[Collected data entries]
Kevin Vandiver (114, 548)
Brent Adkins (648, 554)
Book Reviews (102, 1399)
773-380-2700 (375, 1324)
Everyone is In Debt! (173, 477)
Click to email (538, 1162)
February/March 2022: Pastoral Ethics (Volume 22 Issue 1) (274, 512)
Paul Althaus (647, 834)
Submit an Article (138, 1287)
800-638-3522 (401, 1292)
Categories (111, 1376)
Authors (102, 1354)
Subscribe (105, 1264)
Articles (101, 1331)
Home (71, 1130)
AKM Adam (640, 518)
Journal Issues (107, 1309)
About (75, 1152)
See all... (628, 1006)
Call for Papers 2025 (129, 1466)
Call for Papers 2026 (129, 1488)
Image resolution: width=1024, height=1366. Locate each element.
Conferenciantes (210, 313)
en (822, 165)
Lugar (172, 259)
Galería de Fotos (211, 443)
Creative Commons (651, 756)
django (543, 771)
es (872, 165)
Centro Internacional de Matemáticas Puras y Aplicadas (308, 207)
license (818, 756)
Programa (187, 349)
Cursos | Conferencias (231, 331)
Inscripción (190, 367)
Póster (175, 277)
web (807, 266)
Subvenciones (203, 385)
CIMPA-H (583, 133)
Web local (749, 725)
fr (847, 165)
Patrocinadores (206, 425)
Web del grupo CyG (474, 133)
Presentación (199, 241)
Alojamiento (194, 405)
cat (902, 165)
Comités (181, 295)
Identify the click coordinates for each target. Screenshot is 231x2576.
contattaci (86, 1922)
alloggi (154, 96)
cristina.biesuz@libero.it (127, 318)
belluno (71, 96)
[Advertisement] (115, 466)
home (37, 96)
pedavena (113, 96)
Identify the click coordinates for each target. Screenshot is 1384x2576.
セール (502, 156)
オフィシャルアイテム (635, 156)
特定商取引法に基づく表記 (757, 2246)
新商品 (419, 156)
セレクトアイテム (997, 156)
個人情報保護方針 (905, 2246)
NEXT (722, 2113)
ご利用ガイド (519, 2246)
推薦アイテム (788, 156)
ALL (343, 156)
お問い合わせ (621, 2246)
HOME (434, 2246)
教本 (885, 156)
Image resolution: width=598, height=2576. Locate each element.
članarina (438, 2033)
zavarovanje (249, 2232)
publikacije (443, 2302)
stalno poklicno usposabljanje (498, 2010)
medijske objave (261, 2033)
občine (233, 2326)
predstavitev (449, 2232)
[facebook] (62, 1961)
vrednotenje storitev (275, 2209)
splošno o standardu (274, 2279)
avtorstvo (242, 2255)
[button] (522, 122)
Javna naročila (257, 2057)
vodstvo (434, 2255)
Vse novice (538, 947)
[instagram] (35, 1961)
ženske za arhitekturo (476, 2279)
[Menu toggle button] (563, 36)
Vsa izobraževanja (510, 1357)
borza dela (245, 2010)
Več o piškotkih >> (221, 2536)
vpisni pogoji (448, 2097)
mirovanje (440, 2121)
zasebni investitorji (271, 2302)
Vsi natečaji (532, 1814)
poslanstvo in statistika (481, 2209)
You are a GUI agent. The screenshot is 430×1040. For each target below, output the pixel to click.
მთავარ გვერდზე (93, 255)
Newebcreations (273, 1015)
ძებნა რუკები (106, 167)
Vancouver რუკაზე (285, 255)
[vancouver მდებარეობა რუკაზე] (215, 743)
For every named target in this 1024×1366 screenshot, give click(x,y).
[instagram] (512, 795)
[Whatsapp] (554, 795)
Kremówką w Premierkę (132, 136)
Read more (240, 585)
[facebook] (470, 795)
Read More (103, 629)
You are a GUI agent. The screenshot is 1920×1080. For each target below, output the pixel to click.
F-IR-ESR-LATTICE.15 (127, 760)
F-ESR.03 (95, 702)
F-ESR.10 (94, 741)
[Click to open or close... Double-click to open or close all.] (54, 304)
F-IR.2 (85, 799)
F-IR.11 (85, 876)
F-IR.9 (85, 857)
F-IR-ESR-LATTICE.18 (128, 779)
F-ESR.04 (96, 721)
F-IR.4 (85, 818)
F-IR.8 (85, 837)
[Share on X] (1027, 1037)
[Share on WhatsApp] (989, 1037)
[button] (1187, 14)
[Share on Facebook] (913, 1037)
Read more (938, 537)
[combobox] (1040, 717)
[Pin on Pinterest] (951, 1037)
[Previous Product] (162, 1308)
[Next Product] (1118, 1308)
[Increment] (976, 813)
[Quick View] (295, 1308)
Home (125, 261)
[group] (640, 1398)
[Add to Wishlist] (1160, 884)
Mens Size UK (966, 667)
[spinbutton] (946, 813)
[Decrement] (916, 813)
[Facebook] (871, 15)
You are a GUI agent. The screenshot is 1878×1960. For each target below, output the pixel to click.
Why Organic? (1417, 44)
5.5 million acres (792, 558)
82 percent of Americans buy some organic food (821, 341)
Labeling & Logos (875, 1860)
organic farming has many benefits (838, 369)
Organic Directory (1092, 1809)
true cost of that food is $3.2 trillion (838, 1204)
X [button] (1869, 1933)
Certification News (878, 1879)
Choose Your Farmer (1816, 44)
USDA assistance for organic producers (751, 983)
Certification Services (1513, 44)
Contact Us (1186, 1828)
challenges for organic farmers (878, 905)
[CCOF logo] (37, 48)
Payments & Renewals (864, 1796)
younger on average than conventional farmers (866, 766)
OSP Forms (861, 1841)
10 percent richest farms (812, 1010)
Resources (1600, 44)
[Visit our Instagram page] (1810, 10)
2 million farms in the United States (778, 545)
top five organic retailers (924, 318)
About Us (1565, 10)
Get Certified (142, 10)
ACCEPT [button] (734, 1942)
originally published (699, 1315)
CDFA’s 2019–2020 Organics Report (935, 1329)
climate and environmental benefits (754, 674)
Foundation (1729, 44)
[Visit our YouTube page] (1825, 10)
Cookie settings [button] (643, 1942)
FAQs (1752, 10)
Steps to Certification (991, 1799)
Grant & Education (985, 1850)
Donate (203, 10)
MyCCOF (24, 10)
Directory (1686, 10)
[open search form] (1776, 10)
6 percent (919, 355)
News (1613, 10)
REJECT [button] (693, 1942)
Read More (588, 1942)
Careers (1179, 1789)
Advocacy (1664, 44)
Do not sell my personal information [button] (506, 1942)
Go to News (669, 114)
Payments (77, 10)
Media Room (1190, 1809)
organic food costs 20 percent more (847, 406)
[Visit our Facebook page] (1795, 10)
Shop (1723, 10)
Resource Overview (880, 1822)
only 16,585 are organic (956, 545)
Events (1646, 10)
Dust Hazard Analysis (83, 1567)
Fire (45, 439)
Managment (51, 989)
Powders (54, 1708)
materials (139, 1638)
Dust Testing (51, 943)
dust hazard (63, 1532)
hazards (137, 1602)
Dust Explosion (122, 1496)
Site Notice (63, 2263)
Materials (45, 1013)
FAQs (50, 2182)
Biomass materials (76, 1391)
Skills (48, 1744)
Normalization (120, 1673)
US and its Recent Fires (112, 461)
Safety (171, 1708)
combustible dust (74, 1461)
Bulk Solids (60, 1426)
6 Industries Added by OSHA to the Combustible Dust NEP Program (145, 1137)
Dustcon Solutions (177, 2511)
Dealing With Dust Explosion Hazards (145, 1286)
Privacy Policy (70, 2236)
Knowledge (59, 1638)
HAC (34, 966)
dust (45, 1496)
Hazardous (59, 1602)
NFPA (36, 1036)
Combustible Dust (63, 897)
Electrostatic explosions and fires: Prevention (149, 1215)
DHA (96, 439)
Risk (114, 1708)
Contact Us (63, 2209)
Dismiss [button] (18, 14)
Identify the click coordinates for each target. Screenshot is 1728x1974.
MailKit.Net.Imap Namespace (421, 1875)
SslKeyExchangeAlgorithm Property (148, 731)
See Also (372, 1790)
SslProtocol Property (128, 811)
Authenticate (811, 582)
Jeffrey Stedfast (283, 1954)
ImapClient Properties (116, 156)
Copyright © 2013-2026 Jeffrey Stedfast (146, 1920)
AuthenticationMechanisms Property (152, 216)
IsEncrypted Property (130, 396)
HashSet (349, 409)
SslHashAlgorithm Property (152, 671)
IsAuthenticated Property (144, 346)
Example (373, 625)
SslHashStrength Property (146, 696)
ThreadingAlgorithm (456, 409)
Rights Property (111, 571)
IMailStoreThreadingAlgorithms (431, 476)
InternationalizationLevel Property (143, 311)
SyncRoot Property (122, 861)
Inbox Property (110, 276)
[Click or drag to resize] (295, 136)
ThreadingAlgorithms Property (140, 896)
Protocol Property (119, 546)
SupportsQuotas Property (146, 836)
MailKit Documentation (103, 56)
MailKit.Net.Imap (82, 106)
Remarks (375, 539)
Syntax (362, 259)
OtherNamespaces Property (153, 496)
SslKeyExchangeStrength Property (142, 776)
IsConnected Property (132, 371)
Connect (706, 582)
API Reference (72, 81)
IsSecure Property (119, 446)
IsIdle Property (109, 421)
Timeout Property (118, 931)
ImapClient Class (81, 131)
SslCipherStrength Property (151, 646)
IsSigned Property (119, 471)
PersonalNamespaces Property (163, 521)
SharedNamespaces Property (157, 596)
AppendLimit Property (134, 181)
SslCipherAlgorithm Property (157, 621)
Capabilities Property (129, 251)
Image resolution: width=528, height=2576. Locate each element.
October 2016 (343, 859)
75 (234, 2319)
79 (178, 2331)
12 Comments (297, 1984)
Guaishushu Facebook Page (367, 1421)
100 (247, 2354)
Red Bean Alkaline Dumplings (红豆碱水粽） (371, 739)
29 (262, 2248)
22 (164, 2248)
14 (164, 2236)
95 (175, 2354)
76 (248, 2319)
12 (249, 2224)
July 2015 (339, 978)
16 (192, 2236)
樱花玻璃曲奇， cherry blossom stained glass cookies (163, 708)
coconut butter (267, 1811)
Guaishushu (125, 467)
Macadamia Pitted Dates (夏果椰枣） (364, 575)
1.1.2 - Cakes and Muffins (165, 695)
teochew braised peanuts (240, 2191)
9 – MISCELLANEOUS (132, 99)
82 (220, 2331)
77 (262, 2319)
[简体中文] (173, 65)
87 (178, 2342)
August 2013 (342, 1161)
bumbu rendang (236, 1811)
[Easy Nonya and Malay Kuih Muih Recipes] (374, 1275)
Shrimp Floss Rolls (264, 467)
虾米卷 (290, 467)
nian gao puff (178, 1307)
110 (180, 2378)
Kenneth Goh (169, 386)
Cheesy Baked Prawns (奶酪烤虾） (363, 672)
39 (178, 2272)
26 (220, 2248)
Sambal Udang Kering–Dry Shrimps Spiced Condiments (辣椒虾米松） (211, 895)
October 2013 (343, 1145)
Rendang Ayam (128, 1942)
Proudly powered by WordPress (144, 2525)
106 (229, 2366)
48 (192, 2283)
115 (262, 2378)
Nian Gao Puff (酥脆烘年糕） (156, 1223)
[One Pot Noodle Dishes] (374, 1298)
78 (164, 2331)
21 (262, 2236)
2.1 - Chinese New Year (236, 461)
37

About this exercise → Would you output, unchanged, each line from the start of the records to the line that holds "es (872, 165)", both included and nothing else?

Finished exercise →
Kevin Vandiver (114, 548)
Brent Adkins (648, 554)
Book Reviews (102, 1399)
773-380-2700 (375, 1324)
Everyone is In Debt! (173, 477)
Click to email (538, 1162)
February/March 2022: Pastoral Ethics (Volume 22 Issue 1) (274, 512)
Paul Althaus (647, 834)
Submit an Article (138, 1287)
800-638-3522 (401, 1292)
Categories (111, 1376)
Authors (102, 1354)
Subscribe (105, 1264)
Articles (101, 1331)
Home (71, 1130)
AKM Adam (640, 518)
Journal Issues (107, 1309)
About (75, 1152)
See all... (628, 1006)
Call for Papers 2025 (129, 1466)
Call for Papers 2026 (129, 1488)
Image resolution: width=1024, height=1366. Locate each element.
Conferenciantes (210, 313)
en (822, 165)
Lugar (172, 259)
Galería de Fotos (211, 443)
Creative Commons (651, 756)
django (543, 771)
es (872, 165)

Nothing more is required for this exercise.